El presidente Andrés Manuel López Obrador firmó un decreto para desaparecer el Instituto Nacional de Desarrollo Social (Indesol) de la Secretaría de Bienestar, organismo que tenía la facultad de diseñar y aplicar programas que permitan prevenir y combatir causas como el embarazo adolescente, además de otorgar recursos a refugios de mujeres y servir como un vínculo entre las organizaciones sociales y las instancias de gobierno.

Justo un día de que finalizara el 2021, el mandatario mexicano ordenó la eliminación del Indesol, para crear la Dirección General para el Bienestar y la Cohesión Social, la cual absorberá la mayoría de las funciones de dicho instituto creado en 1994.
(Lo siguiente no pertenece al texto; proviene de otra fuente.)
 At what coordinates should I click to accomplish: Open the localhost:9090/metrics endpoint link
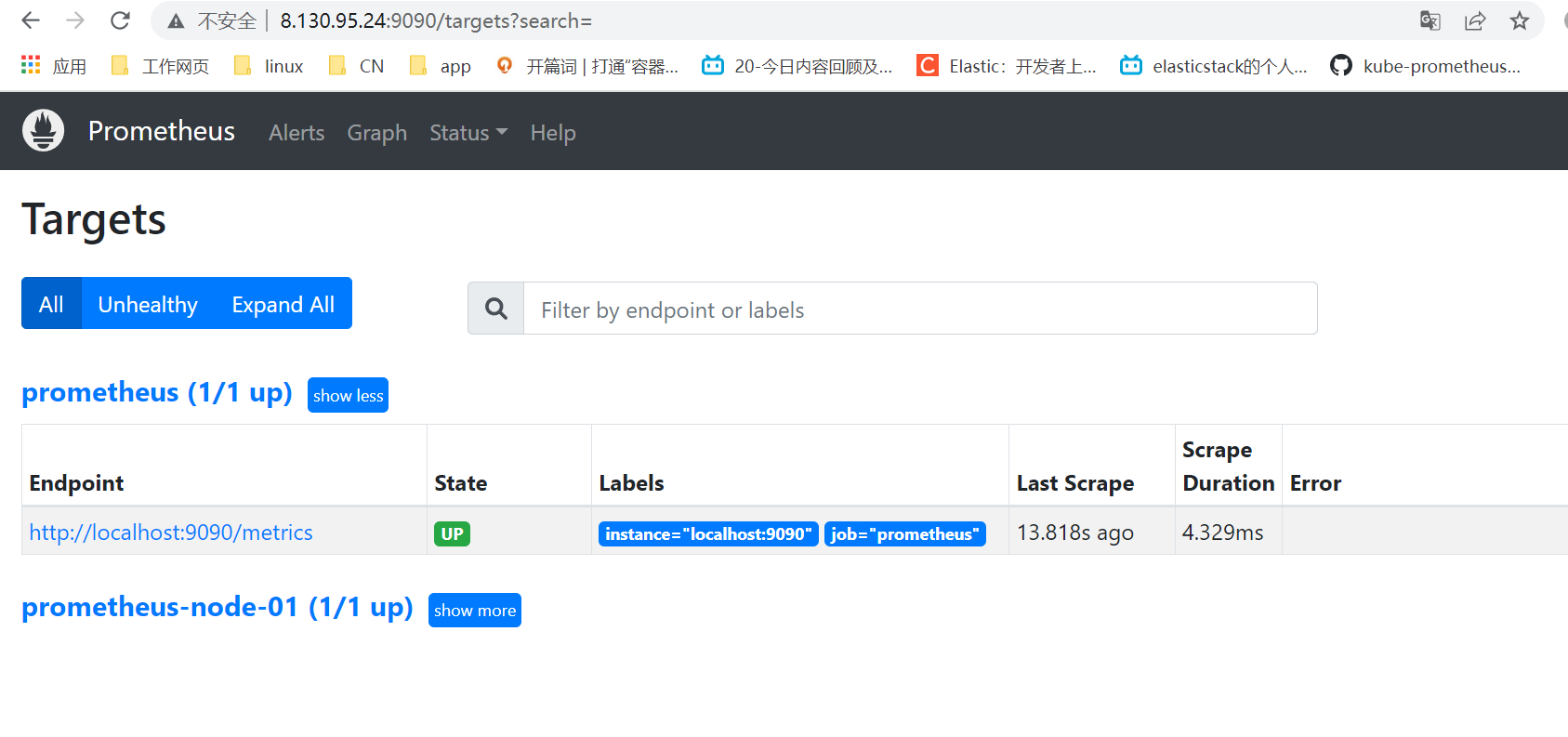pos(171,533)
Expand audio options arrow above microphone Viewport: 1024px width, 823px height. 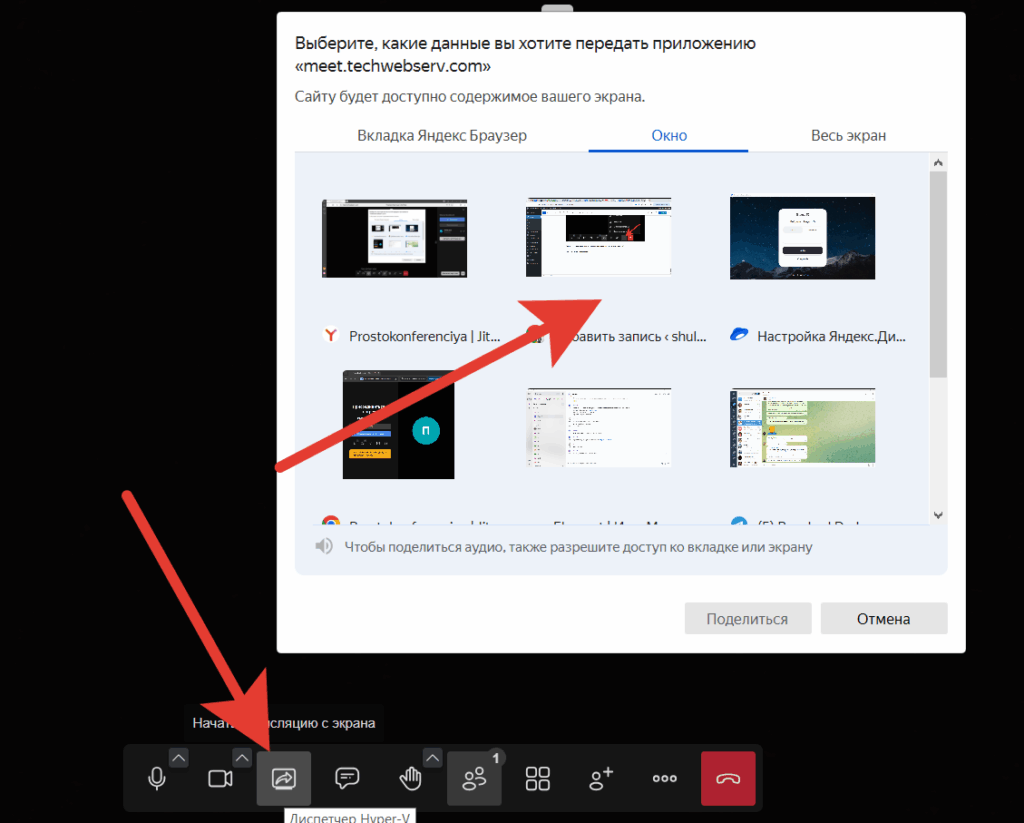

Asimismo, se marcan las funciones que tendrá la Dirección General, que en su mayoría son idénticas a las otorgadas al Indesol, con excepción de que la nueva dirección deberá coadyuvar con la Unidad de Planeación y Evaluación de Programas para el Desarrollo, en la formulación de lineamientos para la organización y participación de los grupos sociales en la planeación, ejecución, seguimiento y supervisión de los programas de desarrollo social, desde una perspectiva de cultura de la paz y cohesión social, en el ámbito de su competencia. Mientras que el Indesol era quien tenía la tarea de formular dichos lineamientos.

Lamentan acción

Algunas diputadas de oposición lamentaron la desaparición de dicho instituto y argumentaron que lo anterior representa un grave retroceso para los derechos humanos de asociación y participación en asuntos públicos.

“Terrible retroceso en Derechos Humanos y democracia, poniendo de manifiesto el rechazo a la labor incansable y solidaria de las ONG”, sostuvo Laura Barrera Fortoul, diputada federal (PRI).

Por su parte, Teresa Castell (PAN) dijo que “la destrucción de instituciones” es distintivo de la actual administración. Mientras que Norma Aceves (PRI) detalló que el Indesol no pertenece a ningún partido político o administración sexenal, “es fruto de la lucha de años, de miles de personas y OSC’s q buscan mejorar sus condiciones de vida”.